Accomplishments that we're proud of

One thing the hardware team is really proud of is the perseverance displayed during the debugging of our hardware. Because of faulty connection cords and unstable battery supply, it took us over 14 hours simply just to get the camera to connect wirelessly. Throughout this process, we had to use an almost brute force approach and tried all possible combinations of potential fixes. We are really surprised we have mental toughness. The motion classification algorithm! It took a while to figure out but was well worth it. Hand gesture (first working product in the team, team spirit) This was our first fully working Minimum Viable Product in a hackathon for all of the team members

What we learned

How does OpenCV work? We learned extensively how serial connection works. We learned that you can use the media pipe module to perform hand gesture recognition and other image classification using image capture.

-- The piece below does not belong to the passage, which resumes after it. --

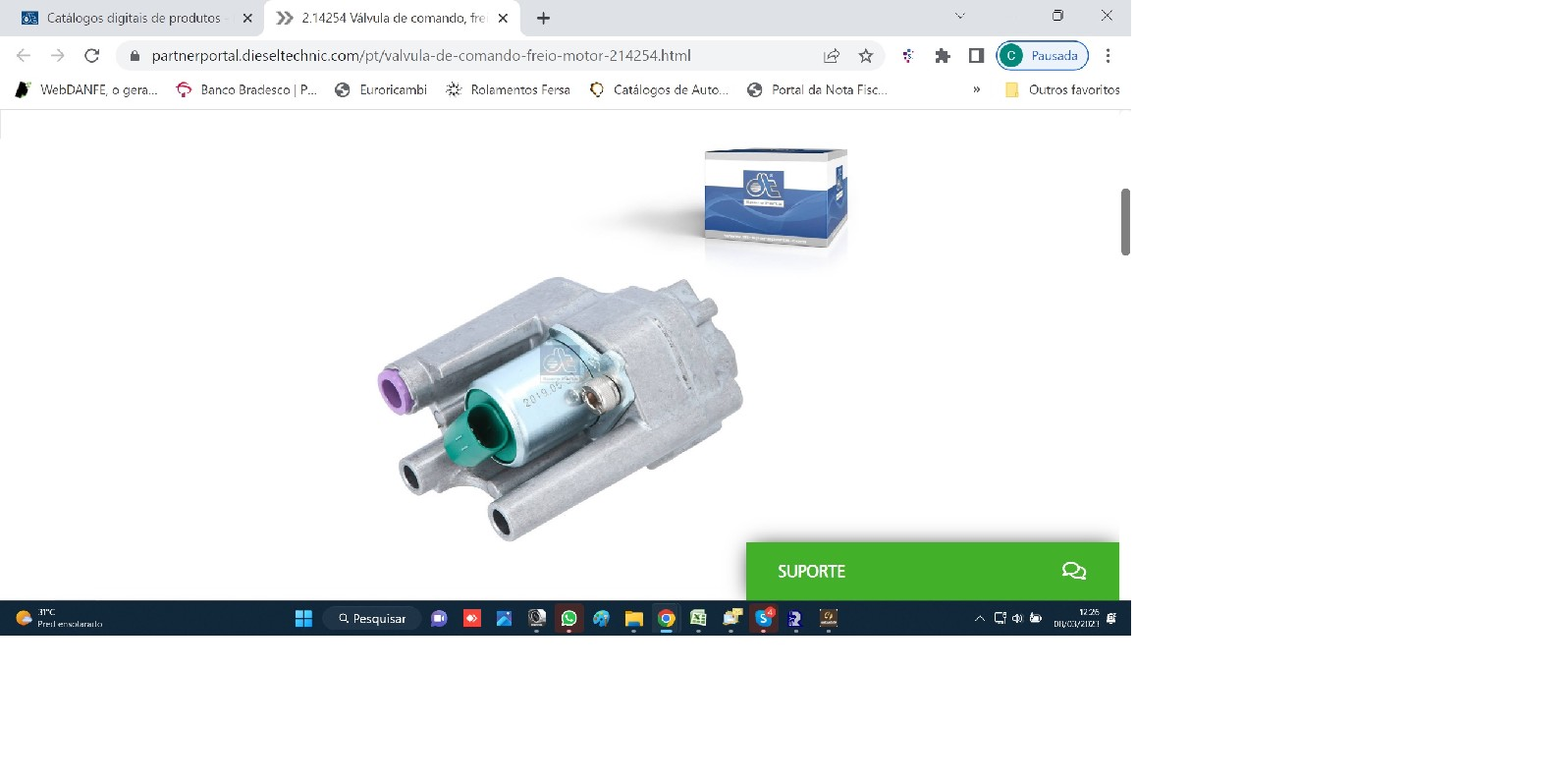Open the Outros favoritos bookmarks folder
The height and width of the screenshot is (782, 1568).
click(1062, 89)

An important thing to note is the image capture must be in RGB format before being passed into the Mediapipe library. We also learned how to use the image capture with webcams to test in development and how to draw helpful figures on the output image to debug.

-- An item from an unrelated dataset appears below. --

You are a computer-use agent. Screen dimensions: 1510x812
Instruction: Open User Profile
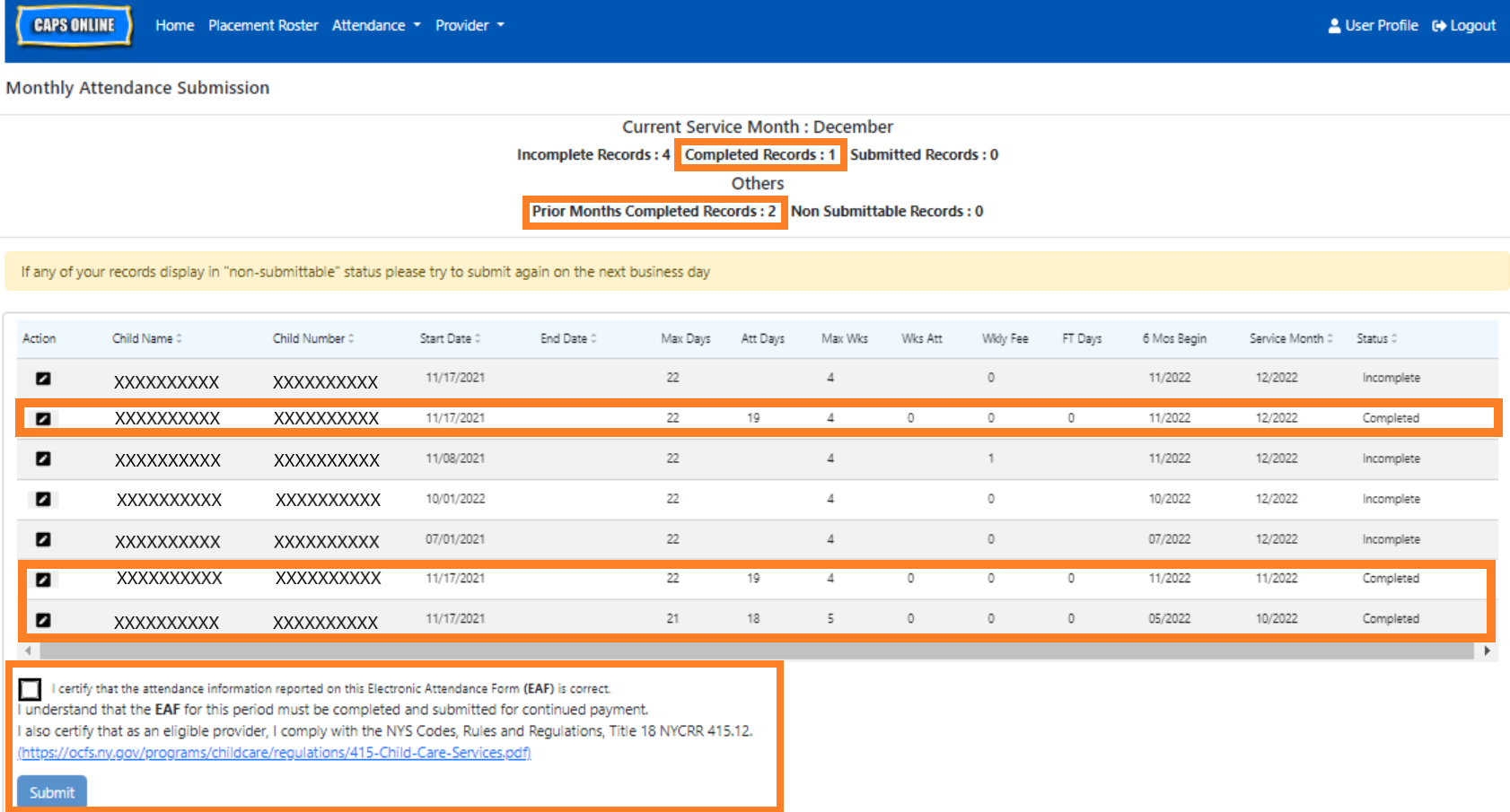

What's next for Festive Fedora

There is a lot of potential for improvements in this project. For example, we can put all the computing through a cloud computing service. Right now, we have the hand gesture recognition calculated locally, and having it online means we will have more computing power, meaning that it will also have the potential to connect to more devices by running more complicated algorithms. Something else we can improve is that we can try to get better hardware such that we will have less delay in the video feed, giving us more accuracy for the gesture detection.